#### Task to carry out:
Pick up the news report on the Supreme Court and North Carolina's abortion ultrasound law after its last sentence and carry it forward.
━━ Document extract
WASHINGTON — The Supreme Court June 15 left a lower court ruling intact that blocked North Carolina’s law requiring physicians to perform an ultrasound on women seeking abortions, and to show it to the women and describe the fetus’ features.

The Supreme Court building in Washington, D.C. (CNS/Reuters)

The Supreme Court building in Washington, D.C. (CNS/Reuters)

Without comment, the court let stand a 4th U.S. Circuit Court of Appeals ruling from last December that overturned the 2011 law on First Amendment grounds.

The Supreme Court also is being asked to take at least two other cases involving state restrictions on abortion. One, which has been on the court’s calendar for consideration for several weeks, asks for review of a July 2014 ruling by the 5th U.S. Circuit Court of Appeals that overturned Mississippi’s requirements for hospital-like standards at abortion clinics. The 2012 law also requires abortion doctors to have admitting privileges at local hospitals.

A Texas law requiring similar standards at abortion clinics was upheld earlier in June by the 5th Circuit. Opponents of the law have asked the Supreme Court to fast-track review of that ruling.

Meanwhile, in the North Carolina case, by declining to take the case, the court let stand lower court rulings blocking the law as violating the First Amendment rights of physicians.

The lower court said: “This compelled speech, even though it is a regulation of the medical profession, is ideological in intent and in kind.” The ruling said North Carolina’s law goes too far beyond what states have customarily done in the interest of “ensuring informed consent and in protecting the sanctity of life in all its phases.”
━━━━
━━ Data shown
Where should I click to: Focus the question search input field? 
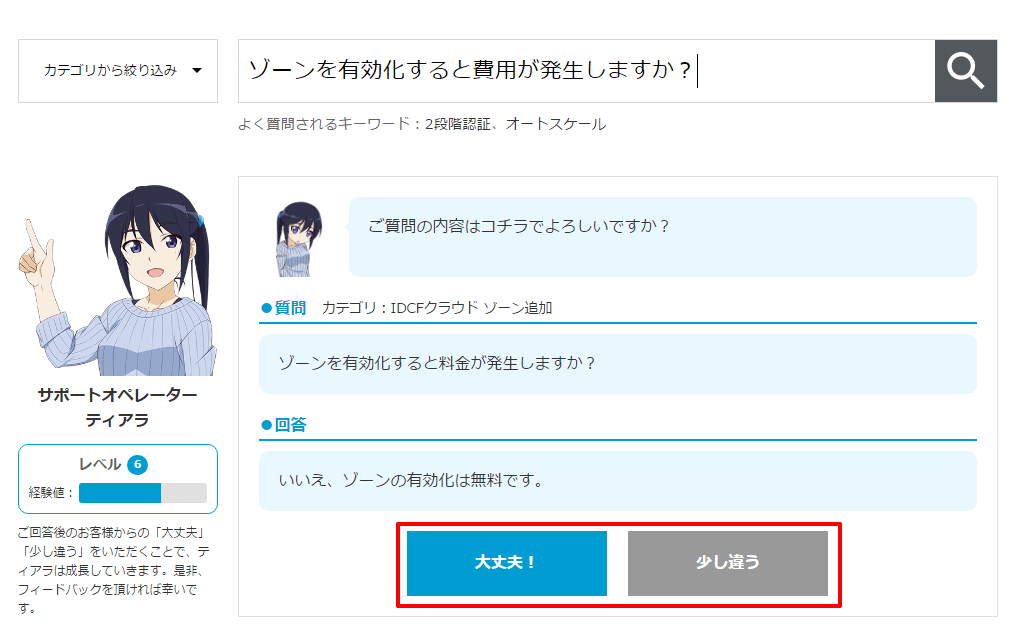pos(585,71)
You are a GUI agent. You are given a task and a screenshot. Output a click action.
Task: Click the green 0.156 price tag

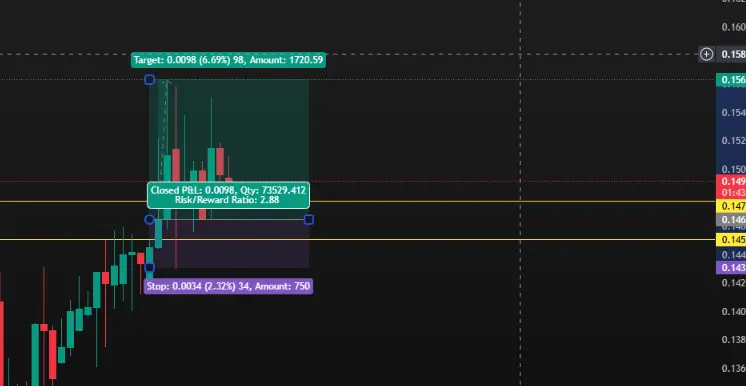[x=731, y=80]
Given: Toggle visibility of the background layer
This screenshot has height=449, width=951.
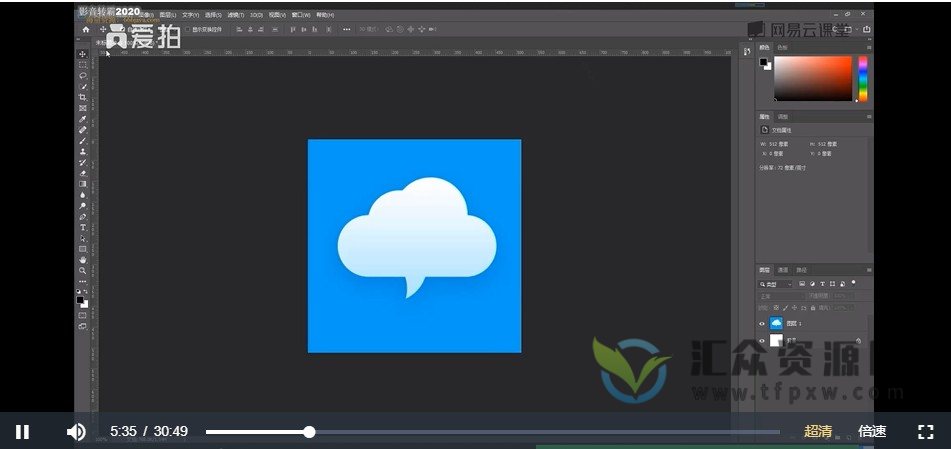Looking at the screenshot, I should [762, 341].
━━━━
━━ Data shown
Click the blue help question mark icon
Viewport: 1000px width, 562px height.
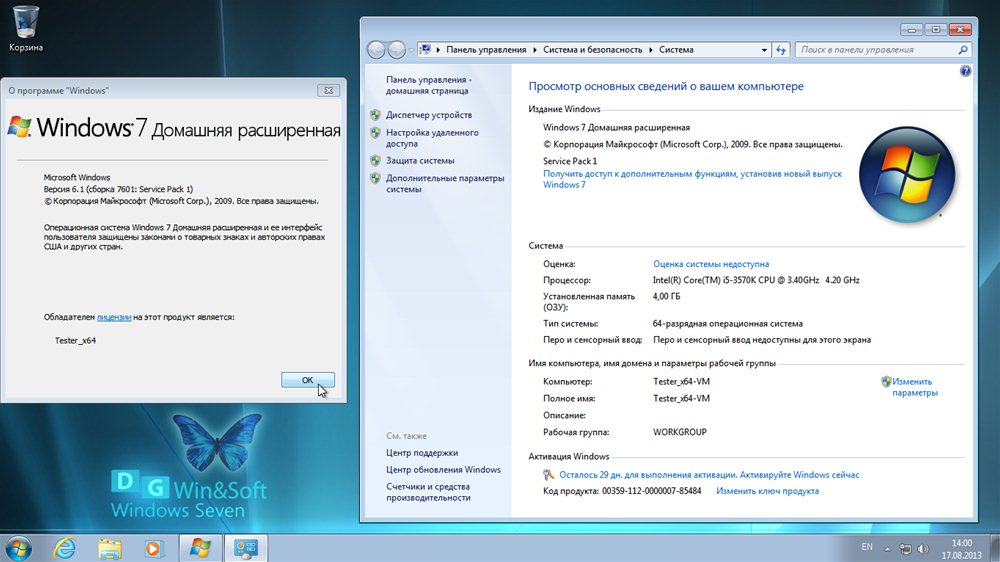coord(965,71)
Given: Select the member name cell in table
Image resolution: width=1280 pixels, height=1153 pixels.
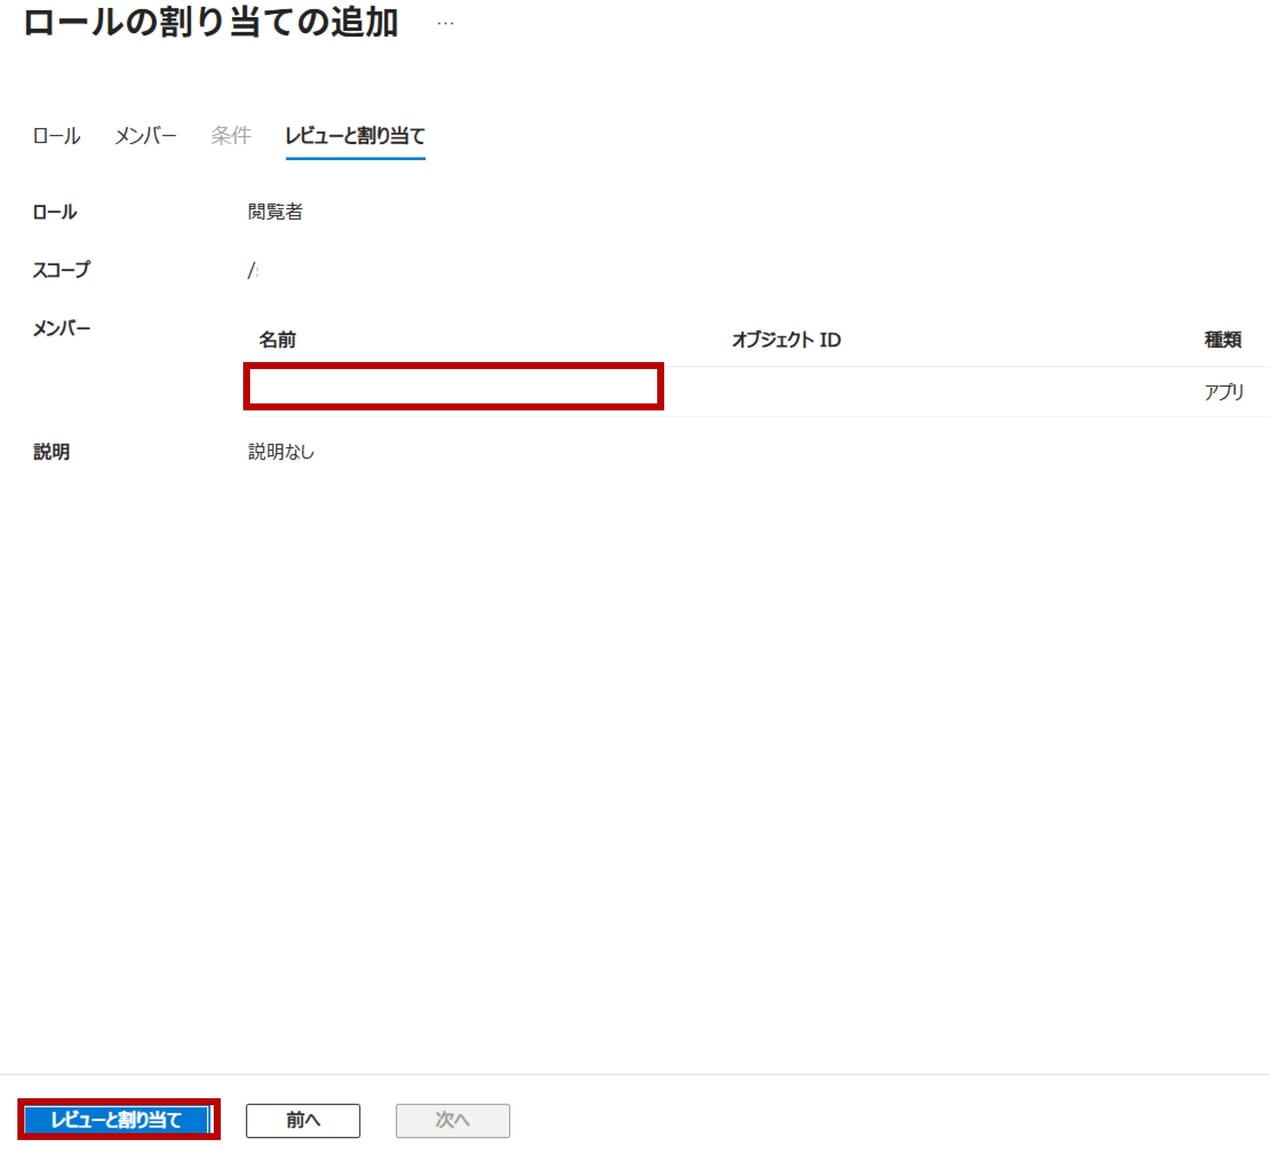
━━━━
#### Exercise output:
In other matters, the Supreme Court also June 15 issued two rulings on immigration legal procedures. In Reyes Mata v. Lynch, the court ruled 8-1 that the 5th Circuit was wrong to say it lacked jurisdiction in considering an appeal of a ruling by the Board of Immigration Appeals. In that case Noel Reyes Mata appealed to the Circuit Court after the immigration court refused to reopen his case because he missed a filing deadline. The ruling will allow him to once again ask the Circuit Court to decide whether the immigration court should reopening his case.

In the second immigration matter, the court ruled 5-4 in favor of the federal government’s authority to deny a visa to the spouse of a U.S. citizen without giving the specific reason for denying it.

Fauzia Din, a naturalized U.S. citizen, had petitioned for a spousal visa for her husband, Kanishka Berashk. The U.S. embassy in Pakistan refused the request, citing its broad discretion to deny visas on the basis of “terrorist activities.” The agency refused to elaborate to the couple about how that provision applied. Berashk had worked as a clerk for the Afghan government while it was controlled by the Taliban, the record said.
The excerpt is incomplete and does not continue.